O estranho amor de Rui por Salvador, por Raul Monteiro*

Foto: Reprodução/Arquivo
Depois de muita pressão, o governador Rui Costa (PT) finalmente assumiu uma posição com relação à sucessão municipal e decidiu escolher uma candidata, conforme suas próprias palavras, mulher, negra e pobre, para disputar a Prefeitura de Salvador. Sem qualquer demérito à figura de Denice Santiago, major da PM, que parece ser realmente uma grande mulher, a escolha, porque tardia, está longe de livrar o governador da acusação, dirigida a ele principalmente pelos aliados, de estar incorrendo num arranjo de última hora, sobre cujo sucesso eleitoral paira enorme desconfiança.

Comparada à aposta anterior, nunca plenamente assumida, no nome do presidente do Esporte Clube Bahia, Guilherme Bellintani, homem, branco e endinheirado, uma inacreditável tentativa de importação política das hostes acmnetistas igualmente eivada de desconfiança quanto à própria prosperidade que acabou num redondo chabu, de fato a escolha pela policial indica um cavalo de pau nos planos do governador. Invocados os estereótipos, Denice teria, em tese, infinitamente mais identidade com o PT de Salvador do que a figura do novo rico, dono da bola, que amigos e inimigos chegam a chamar de Harry Potter.

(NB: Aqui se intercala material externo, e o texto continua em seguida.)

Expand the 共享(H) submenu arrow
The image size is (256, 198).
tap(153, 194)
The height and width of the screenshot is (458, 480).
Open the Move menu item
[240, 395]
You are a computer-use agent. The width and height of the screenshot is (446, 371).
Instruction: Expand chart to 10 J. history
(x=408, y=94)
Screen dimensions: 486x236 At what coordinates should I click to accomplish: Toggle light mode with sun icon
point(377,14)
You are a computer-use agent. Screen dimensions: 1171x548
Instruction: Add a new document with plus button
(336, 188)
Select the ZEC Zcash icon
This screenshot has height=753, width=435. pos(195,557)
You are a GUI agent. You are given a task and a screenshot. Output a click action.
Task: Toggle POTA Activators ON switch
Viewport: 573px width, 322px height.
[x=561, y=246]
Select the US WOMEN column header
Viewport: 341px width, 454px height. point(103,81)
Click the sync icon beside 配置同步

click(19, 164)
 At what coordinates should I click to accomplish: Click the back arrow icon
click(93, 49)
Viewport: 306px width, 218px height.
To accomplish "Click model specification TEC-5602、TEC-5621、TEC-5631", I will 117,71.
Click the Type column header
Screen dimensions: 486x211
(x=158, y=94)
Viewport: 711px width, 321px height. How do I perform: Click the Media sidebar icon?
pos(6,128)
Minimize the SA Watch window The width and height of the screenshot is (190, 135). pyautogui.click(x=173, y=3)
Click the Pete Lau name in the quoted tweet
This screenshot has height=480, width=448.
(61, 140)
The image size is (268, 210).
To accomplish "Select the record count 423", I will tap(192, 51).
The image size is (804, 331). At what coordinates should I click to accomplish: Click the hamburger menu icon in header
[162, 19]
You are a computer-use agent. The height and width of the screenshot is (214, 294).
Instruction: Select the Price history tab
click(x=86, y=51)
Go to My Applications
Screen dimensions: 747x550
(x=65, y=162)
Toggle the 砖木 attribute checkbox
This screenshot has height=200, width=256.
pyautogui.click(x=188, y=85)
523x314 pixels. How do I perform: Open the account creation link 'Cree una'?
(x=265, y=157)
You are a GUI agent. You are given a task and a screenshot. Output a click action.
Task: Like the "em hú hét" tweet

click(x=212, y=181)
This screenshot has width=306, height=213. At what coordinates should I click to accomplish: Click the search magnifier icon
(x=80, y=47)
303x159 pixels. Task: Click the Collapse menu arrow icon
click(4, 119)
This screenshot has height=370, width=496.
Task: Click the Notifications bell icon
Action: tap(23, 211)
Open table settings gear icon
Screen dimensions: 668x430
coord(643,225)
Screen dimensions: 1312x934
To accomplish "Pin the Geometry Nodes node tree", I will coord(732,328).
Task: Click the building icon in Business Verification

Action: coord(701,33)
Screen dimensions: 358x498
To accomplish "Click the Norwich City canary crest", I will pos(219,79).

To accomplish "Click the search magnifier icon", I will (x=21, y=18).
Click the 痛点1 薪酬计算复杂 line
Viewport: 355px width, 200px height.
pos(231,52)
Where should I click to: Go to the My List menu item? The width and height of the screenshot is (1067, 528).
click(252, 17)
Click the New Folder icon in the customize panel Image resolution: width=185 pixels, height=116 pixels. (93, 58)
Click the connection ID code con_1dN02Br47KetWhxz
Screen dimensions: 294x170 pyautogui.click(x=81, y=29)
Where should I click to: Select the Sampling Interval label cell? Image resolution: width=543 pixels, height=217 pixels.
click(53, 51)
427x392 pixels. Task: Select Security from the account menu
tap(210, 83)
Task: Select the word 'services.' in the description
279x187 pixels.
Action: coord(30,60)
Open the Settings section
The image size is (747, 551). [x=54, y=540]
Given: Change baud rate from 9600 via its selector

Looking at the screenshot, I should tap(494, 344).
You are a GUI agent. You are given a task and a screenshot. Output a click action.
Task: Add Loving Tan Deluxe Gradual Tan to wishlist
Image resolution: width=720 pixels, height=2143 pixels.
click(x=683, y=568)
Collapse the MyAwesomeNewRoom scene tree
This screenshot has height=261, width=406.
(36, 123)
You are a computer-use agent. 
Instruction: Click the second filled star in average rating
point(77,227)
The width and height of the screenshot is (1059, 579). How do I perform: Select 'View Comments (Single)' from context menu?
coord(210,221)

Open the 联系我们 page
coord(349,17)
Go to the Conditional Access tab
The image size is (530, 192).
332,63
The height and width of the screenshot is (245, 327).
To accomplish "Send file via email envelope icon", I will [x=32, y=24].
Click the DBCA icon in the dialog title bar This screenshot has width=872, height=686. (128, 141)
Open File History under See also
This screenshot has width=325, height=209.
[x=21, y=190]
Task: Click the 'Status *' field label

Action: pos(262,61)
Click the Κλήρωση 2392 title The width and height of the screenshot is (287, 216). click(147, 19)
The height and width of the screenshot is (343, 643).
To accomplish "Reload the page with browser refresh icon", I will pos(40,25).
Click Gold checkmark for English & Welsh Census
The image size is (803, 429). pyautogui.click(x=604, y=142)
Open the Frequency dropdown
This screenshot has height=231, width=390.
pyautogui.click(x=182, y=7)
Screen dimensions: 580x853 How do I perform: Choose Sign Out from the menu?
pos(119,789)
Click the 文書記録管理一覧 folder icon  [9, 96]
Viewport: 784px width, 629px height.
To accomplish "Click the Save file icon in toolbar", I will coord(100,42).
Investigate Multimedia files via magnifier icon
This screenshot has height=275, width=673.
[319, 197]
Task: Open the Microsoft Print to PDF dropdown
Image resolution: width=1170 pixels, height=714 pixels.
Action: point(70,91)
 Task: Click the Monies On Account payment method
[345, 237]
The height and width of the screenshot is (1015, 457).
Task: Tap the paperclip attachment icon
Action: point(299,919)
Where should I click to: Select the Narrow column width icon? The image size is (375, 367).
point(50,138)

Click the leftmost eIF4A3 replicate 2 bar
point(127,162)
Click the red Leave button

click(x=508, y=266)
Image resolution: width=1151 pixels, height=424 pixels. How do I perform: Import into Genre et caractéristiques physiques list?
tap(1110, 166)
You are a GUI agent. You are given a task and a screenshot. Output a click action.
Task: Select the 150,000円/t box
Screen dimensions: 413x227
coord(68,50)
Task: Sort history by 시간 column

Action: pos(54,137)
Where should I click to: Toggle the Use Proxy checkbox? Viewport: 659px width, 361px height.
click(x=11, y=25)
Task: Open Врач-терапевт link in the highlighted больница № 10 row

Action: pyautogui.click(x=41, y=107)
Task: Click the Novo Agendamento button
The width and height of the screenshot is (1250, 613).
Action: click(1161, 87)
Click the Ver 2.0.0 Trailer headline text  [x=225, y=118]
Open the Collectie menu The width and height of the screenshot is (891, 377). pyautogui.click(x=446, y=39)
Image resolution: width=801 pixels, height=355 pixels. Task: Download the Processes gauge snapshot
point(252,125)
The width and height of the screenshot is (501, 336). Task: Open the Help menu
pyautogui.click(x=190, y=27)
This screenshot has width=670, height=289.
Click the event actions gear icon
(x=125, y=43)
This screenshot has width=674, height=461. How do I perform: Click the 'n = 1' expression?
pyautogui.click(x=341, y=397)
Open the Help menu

O governador precisa, entretanto, dar respostas a pelo menos algumas questões. Afinal, por que Major Denice e não a petista Vilma Reis? Ou a comunista Olívia Santana? Ou não são ambas igualmente grandes mulheres de luta, negras e pobres, pelo menos de origem? Das três, aliás, a deputada do PCdoB é a única a exibir no currículo experiência na gestão pública, tendo sido auxiliar, inclusive, do próprio Rui. Mas Vilma, forjada por si mesma dentro do PT, órfã de padrinho, sem ter chegado ainda a uma posição eletiva nem administrativa de destaque, exala dignidade e tem ao menos formação e vivência políticas, com as quais Denice nem sonha.

É evidente que, com a escolha, Rui sai de um projeto baseado no envergonhado lançamento de um semi-outsider, já que testado, ainda que no campo adversário, para um outro de uma outsider, na acepção máxima da palavra, muito distante do fake outsider Jair Bolsonaro. O auto-realinhamento, se é assim que a mudança pode ser chamada, não o redime de responsabilidades, inatas a verdadeiros líderes, que, legitimamente, consideram importante influir nos destinos dos espaços onde vivem, sejam se lançando eles próprios pela conquista política direta, escolhendo aqueles que consideram mais qualificados para a tarefa ou mesmo os ajudando a preparar-se para isso.

No que, esticando a corda, poderia ser interpretado de forma suave como uma escolha autocrática, Rui tira do bolso do colete alguém com experiência gerencial zero para apresentar como alternativa à sucessão num município cujo controle administrativo virou sinônimo de ACM Neto e seu grupo. Se, com o tempo e as condições privilegiadas das quais dispôs como governador, não ajudou no preparo prévio de Vilma, de Olívia ou de qualquer outro para tamanho desafio, retribuindo à política o que seu antecessor generosamente fez por ele, ofereceu ainda muito menos a Denice, uma escolha exclusivamente pessoal, mas de supetão. Assim, sujeita-se a ser questionado sobre seu real compromisso com a atividade política, com sua candidata e, principalmente, com a cidade.
* Artigo do editor Raul Monteiro publicado na edição de hoje da Tribuna.